August 29th, 2010 · No Comments · Gaming

This morning I was up early again and had some time to kill before the day’s planned activities, so I decided to hop into the Cessna 172 to fly up north to an airport that could give me a chopper to take over Manhattan later on in the day. Consulting Sky Vector, I found that Teterboro (KTEB) has a helipad, which was my first choice to begin with even before I checked. So yey!


Before loading up the flight though, I rustled through my scenery library and pulled out some KTEB custom scenery I had downloaded to install first. Well… that didn’t go so well. I still don’t know what I was doing wrong but I couldn’t get FSX to recognize the scenery files at all. I will need to look more into that. For this flight I just shrugged and went with the generic but passable default airport scenery (just like at KBLM).

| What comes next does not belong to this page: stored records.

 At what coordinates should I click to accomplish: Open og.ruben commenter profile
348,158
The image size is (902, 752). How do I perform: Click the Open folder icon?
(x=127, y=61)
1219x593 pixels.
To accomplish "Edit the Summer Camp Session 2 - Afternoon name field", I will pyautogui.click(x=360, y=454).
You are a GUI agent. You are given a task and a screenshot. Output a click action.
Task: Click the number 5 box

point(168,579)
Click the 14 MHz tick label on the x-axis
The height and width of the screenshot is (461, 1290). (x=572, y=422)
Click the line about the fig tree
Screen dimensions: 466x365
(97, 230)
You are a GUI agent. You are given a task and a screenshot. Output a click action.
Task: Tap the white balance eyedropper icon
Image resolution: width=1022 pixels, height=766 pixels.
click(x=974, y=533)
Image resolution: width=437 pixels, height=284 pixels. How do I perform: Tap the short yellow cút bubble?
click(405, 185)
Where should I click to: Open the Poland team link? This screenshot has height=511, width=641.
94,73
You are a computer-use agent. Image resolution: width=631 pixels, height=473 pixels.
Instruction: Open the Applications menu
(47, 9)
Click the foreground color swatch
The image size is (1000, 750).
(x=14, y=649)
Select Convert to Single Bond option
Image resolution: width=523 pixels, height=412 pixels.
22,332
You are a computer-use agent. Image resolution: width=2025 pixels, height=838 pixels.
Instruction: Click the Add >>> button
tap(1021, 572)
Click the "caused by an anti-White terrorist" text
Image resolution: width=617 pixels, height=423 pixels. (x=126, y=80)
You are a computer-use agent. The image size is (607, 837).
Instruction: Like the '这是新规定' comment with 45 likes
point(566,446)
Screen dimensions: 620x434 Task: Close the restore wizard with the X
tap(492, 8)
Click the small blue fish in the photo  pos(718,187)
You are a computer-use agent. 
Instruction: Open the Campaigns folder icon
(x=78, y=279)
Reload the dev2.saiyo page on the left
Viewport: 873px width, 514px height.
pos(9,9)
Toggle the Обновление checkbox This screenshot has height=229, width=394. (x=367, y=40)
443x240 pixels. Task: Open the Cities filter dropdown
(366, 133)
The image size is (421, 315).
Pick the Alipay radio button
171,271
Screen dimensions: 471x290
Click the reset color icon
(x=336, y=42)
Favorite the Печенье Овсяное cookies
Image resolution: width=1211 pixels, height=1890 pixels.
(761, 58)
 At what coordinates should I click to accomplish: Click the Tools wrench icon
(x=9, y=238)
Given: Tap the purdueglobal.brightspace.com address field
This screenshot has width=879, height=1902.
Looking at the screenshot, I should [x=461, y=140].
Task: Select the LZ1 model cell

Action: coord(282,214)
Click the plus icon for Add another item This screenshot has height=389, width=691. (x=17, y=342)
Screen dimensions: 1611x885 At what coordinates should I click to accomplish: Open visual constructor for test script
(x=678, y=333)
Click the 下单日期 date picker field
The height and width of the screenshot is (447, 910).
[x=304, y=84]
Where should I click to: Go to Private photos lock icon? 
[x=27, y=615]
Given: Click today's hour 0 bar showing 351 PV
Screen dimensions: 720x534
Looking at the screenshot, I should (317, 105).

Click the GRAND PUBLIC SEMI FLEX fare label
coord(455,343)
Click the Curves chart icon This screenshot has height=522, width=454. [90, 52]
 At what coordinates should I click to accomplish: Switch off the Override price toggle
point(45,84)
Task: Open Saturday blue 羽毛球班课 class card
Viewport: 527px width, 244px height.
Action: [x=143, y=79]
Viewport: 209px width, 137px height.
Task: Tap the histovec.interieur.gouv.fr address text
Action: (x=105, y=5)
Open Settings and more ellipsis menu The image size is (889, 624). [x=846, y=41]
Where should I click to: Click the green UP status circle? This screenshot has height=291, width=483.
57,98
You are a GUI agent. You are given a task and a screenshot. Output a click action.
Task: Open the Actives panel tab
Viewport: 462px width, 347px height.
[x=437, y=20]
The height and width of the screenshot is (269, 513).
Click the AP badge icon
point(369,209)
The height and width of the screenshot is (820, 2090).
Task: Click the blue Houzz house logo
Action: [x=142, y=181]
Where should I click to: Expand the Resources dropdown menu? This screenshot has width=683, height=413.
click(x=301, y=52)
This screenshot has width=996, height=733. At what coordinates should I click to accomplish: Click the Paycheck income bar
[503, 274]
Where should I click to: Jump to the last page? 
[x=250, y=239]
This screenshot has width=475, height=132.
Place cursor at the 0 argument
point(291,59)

I filed an IFR flight plan just to get some practice with ATC guiding me through the Class B airspace to the airport. Departure from KBLM was a little rough – my left rudder pedal brake got jammed on and I kinda swerved off the runway during my take off roll. Erm. Ooops. Luckily while there were other aircraft at the airport, none of them were taxiing at the time. So I technically took off from the grass but then climbed and headed out no problem. I guess I could have aborted the take off since it was early in my roll but… oh what the hell I didn’t crash did I?? Okay then. Any take off that leaves the ground is a good take off, dammit.

So ATC guided me up north, telling me to stick to 2500′ and 340° heading, blah blah blah. They gave me a couple of seemingly random direction changes and then when they instructed me to change frequency, the ATC window wouldn’t give me any options to respond. After 4 tries to contact me and getting no response, they canceled my flight plan and told me to get the hell off their frequency and back to general. So I thought my radio had broke – until I contacted Teterboro tower to request landing clearance. They came back fine and told me to make straight in for Runway 6 visual approach.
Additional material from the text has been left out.